Editor’s Note: This is part one of the Town Hall meeting held in Latta. To watch the entire meeting, visit The Dillon Herald’s page on YouTube.
By Betsy Finklea
Senator Kent Williams held a town hall meeting at the Ellis Performing Arts Center in Latta on Thursday with special guest Congressman Jim Clyburn.
Senator Williams highlighted some of the legislation and budget passed this session. Williams spoke about the appropriations bill. He said he thought this was one of the best budgets that they have had in a long time. He said it was a budget “for the people” and would “make a difference in the communities” especially communities like Latta, Dillon, and Marlboro County. He said we have so many needs, needs that are much greater than the more metropolitan-type areas and the challenges are different in small rural communities. He said he wanted the people here to have the same opportunities that other South Carolinians have across this state.
Williams said this session was focused around COVID-19. He said he doesn’t know anyone who hasn’t been impacted by COVID-19. He said the federal government allocated a huge amount of money to the states to address the COVID-19 pandemic. He said they allocated $208 million to DHEC, MUSC, and other providers in this state to do testing and administer the vaccine. About 43 percent of the citizens of South Carolina have been fully vaccinated. He said in his opinion, this was “unacceptable.” He said there’s no mandate to be vaccinated, but he thinks it would be wise to encourage people to get vaccinated. He said getting more people vaccinated would help contain the virus.
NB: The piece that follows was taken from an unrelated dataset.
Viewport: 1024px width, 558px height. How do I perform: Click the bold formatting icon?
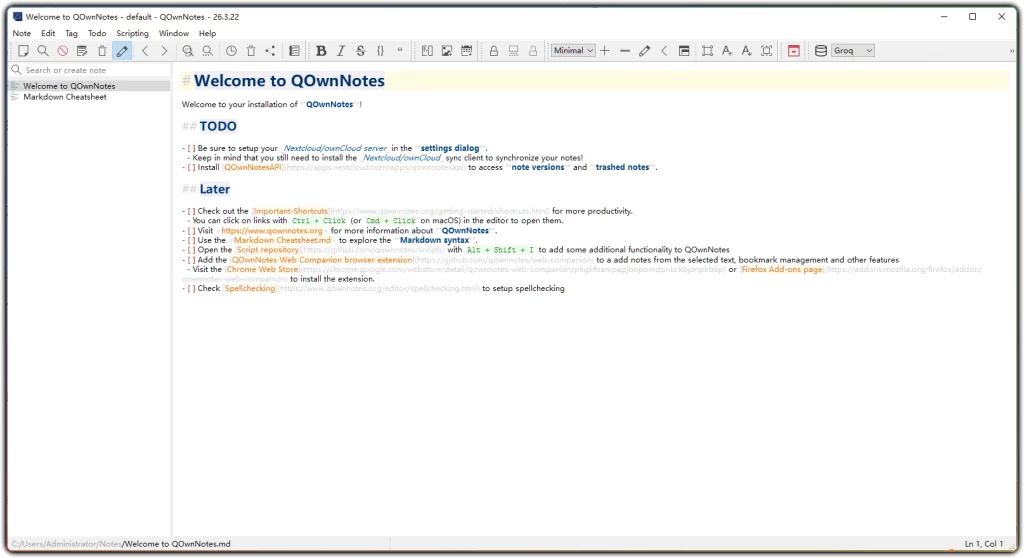pyautogui.click(x=321, y=51)
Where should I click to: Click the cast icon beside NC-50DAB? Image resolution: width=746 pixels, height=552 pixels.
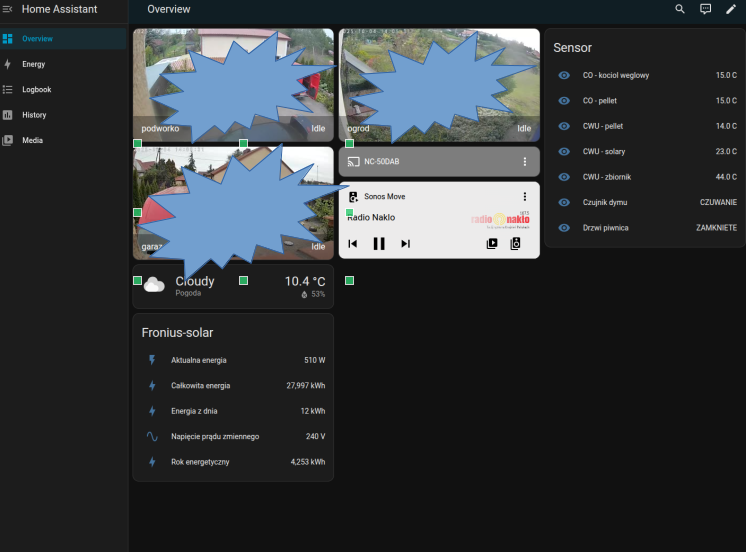(x=353, y=162)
He said COVID-19 numbers are on the rise, and it is alarming.
Williams said they also addressed teacher salaries and spoke of the importance of teachers. He said they touch more lives than any other profession. He said they restored the increases that were suspended due to the financial uncertainty due to COVID-19.
He said they also appropriated $100 million that will go to disadvantaged schools.
He said small areas don’t have the tax base to provide the resources. He said this hurts the school system, fire and rescue, law enforcement, etc.
He spoke briefly about consolidation and said we have to do what is right for our children.
Williams said they appropriated funds for 4-K all over the state. Fifty million was appropriated to County Transportation Committees across the state. For Dillon County, this was an additional $560,000.
Also, $500 million was designated for Post Traumatic Stress Disorder for first responders. Another $3.7 million was set aside for firefighters for cancer benefits.
They appropriated $50 million to the Office of Resiliency for disaster relief. The agency is in the process of coming up with a statewide strategic plan.
He said they have to do a better job planning for disasters including areas like stormwater drainage.
Williams said he is encouraging regionalization in areas such as water and sewer, etc. He said numbers mean something, and we will have to pool our resources.
He also talked about broadband expansion. He said this was brought to the forefront when the COVID-19 pandemic came about and students had to go to virtual learning, people were doing meetings by Zoom, etc. He said they lost a great deal of opportunity due to the lack of broadband access. He said thanks to the Congressman and Washington this was changing. He said now they are expanding broadband across this state.
Williams said they had a very productive year in terms of the budget and education, and he hopes they will continue to do this. He said he tells the affluent counties that it is all about “sharing the wealth” with all South Carolinians.
Williams said he appreciated the opportunity to serve and doesn’t take that lightly. He said he will continue to fight everyday for the citizens.